(Data excerpts)
#####
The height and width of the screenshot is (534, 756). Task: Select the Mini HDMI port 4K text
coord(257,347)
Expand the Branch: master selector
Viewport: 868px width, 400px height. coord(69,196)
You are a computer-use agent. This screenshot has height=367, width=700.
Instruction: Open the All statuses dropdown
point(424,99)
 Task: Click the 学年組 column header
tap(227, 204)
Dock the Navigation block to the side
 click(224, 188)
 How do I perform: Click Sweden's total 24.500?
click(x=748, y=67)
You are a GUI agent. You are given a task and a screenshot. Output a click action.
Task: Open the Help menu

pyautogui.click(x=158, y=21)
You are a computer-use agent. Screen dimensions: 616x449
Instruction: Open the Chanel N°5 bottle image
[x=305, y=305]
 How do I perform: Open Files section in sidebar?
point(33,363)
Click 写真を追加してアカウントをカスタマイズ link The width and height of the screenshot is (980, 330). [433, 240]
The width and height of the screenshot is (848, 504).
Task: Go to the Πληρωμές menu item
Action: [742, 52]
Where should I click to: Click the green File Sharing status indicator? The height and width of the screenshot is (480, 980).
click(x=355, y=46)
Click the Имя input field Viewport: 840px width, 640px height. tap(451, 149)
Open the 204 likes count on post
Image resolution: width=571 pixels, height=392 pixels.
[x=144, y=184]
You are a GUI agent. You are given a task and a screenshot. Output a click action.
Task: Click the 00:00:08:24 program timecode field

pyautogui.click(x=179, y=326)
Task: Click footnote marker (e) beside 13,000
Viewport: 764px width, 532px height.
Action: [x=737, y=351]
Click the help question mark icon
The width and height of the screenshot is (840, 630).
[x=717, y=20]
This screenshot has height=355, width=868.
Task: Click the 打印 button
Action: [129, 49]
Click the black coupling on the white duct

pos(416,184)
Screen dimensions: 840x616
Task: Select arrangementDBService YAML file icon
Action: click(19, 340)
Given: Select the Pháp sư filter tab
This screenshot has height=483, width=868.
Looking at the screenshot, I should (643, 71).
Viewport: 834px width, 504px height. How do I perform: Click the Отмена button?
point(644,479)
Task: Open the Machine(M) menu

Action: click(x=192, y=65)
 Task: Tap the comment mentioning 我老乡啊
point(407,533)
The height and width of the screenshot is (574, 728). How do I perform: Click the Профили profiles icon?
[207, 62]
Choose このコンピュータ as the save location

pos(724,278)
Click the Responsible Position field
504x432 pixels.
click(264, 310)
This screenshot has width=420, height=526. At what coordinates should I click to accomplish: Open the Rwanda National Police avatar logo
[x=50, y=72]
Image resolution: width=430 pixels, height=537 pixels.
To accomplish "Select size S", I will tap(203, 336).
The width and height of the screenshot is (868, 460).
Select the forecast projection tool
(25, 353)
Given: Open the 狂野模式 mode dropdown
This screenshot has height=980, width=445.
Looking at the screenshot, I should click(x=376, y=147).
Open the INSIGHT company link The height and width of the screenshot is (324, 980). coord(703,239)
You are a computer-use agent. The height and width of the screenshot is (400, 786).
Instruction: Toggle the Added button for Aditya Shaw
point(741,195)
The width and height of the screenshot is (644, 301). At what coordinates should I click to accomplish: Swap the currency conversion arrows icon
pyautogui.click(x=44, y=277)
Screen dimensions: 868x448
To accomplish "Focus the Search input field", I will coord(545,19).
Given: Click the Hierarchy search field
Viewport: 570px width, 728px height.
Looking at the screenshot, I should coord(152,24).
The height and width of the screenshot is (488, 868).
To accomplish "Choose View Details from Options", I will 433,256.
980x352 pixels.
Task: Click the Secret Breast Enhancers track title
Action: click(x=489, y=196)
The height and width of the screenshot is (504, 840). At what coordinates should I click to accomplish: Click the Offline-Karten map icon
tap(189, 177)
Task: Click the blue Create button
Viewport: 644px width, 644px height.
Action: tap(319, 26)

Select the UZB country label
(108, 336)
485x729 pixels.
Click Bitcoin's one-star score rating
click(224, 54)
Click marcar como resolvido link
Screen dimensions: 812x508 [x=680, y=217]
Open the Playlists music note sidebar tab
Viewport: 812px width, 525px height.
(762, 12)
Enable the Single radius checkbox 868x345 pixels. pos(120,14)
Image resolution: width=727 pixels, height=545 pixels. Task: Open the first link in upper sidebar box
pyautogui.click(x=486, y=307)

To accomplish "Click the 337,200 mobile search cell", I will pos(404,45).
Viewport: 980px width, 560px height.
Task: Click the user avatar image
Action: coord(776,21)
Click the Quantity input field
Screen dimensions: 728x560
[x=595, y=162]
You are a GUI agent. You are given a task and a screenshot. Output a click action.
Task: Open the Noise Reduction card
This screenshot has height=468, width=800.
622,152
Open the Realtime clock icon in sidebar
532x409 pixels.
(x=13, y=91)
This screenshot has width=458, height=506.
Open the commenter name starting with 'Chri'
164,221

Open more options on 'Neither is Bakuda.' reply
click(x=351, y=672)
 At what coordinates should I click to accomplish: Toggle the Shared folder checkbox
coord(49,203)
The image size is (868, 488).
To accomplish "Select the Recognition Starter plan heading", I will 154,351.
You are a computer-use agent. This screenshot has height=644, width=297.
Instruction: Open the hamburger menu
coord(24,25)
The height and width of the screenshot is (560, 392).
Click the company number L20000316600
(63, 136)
#####
What the exercise asks ▸
For each line above that contains "input", make a copy.

Response area ▸
Click the Имя input field Viewport: 840px width, 640px height. tap(451, 149)
To accomplish "Focus the Search input field", I will coord(545,19).
Click the Quantity input field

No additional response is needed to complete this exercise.